## PROBLEM REQUIREMENTS
Search the entries below for the string "Collapse" and copy the lines that hold it.

## Items from a dataset

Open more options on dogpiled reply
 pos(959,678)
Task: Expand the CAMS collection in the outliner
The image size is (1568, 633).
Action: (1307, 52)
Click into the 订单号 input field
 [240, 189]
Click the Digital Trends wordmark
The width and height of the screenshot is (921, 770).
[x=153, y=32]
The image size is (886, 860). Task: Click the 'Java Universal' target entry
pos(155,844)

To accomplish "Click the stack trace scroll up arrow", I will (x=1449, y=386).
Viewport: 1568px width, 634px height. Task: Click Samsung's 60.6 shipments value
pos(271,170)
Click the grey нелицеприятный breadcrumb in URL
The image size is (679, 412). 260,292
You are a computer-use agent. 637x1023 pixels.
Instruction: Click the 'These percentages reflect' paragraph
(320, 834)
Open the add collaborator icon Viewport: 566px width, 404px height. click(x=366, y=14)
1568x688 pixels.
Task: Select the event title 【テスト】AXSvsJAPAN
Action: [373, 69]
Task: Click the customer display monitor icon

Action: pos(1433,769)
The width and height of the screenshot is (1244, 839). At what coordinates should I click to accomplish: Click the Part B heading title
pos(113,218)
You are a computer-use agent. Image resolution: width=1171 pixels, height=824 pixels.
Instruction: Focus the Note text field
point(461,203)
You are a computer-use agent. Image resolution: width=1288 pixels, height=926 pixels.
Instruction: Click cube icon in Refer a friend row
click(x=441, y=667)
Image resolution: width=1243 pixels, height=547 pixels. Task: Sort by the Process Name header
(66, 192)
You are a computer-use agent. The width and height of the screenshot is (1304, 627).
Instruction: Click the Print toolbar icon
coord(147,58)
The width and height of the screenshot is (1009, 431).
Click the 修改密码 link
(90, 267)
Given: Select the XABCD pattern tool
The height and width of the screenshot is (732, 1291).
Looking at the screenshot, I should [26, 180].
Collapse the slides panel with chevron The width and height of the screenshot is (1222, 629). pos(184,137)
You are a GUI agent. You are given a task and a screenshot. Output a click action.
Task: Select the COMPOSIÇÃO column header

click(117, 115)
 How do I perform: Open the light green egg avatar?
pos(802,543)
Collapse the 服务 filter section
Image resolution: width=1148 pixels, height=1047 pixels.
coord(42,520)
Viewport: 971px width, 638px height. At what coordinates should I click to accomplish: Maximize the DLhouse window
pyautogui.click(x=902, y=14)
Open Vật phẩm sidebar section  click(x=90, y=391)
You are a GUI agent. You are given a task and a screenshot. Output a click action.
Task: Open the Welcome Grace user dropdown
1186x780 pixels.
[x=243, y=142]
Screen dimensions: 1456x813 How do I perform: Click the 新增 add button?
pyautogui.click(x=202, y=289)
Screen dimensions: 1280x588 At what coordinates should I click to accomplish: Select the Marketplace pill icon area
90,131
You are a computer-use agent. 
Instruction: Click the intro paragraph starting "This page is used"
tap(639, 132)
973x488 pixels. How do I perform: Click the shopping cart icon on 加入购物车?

## ANSWER BOX
Collapse the slides panel with chevron The width and height of the screenshot is (1222, 629). pos(184,137)
Collapse the 服务 filter section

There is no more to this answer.